A hypersensitivity reaction may present with any injection, although typically would not present with the first injection. For subsequent injections, more severe symptoms than previously experienced, or new severe symptoms, should prompt consideration of a potential hypersensitivity reaction. Patients with known IgE mediated hypersensitivity to Kesimpta must not be treated with Kesimpta (see Section 4.3 Contraindications).
Only limited benefit of premedication with steroids, antihistamines, or paracetamol was seen in RMS clinical studies. Ofatumumab-treated patients who received premedication with methylprednisolone (or an equivalent steroid) experienced fewer symptoms such as fever, myalgia, chills, and nausea. However, the use of steroid premedication increased the occurrence of flushing, chest discomfort, hypertension, tachycardia, and abdominal pain even in the absence of ofatumumab treatment (i.e. in patients receiving placebo injections). Therefore, use of premedication is not required.
The first injection of Kesimpta should be performed under the guidance of an appropriately trained healthcare professional.

Infections.

It is recommended to evaluate the patient's immune status prior to initiating therapy with Kesimpta.
Serious, including life-threatening or fatal, bacterial, fungal, and new or reactivated viral infections have been observed during and following completion of treatment with anti-CD20 B-cell depleting therapies. Based on its mode of action and available clinical experience, ofatumumab has the potential for an increased risk of infections (see Section 4.8 Adverse Effects (Undesirable Effects)). Administration should be delayed in patients with a severe active infection until the infection is resolved.
Kesimpta should not be given to patients with severe immunosuppression (e.g. significant neutropenia or lymphopenia).
In RMS clinical studies, the proportion of patients with infections was similar in the ofatumumab and the teriflunomide treatment groups. In the Phase 3 pivotal clinical studies, 51.6% of ofatumumab-treated patients experienced at least one infection compared to 52.7% of teriflunomide-treated patients.

Progressive multifocal leukoencephalopathy.

No cases of progressive multifocal leukoencephalopathy (PML) have been reported for ofatumumab in the RMS clinical studies. However, since John Cunningham (JC) virus infection resulting in PML has been observed in patients treated with anti-CD20 antibodies (including ofatumumab at higher doses in other indications) and other MS therapies, physicians should be vigilant for any clinical symptoms or magnetic resonance imaging (MRI) findings that may be suggestive of PML. If PML is suspected, treatment with Kesimpta should be suspended until PML has been excluded. To establish or exclude a diagnosis of PML evaluation including MRI scan, CSF testing for JC viral DNA and repeat neurological assessments, should be considered. If PML is confirmed, treatment with Kesimpta should be discontinued.
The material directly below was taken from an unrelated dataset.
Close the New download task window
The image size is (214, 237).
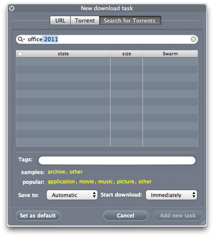click(x=11, y=8)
Hepatitis B virus reactivation.

Patients with active hepatitis B disease should not be treated with Kesimpta. Hepatitis B virus (HBV) screening should be performed in all patients before initiation of treatment with Kesimpta. At a minimum screening should include Hepatitis B surface antigen (HBsAg) and Hepatitis B Core Antibody (HBcAb) testing. These can be complemented with other appropriate markers as per local guidelines. Patients who are negative for HBsAg and positive for Hepatitis B core antibody [HBcAb+] or are carriers of HBV [HBsAg+] should consult liver disease experts before starting and during treatment with Kesimpta.
No cases of HBV reactivation were identified in Kesimpta RMS clinical studies. However, hepatitis B reactivation has occurred in patients treated with anti-CD20 antibodies, which in some cases resulted in fulminant hepatitis, hepatic failure and death.

Treatment of severely immunocompromised patients.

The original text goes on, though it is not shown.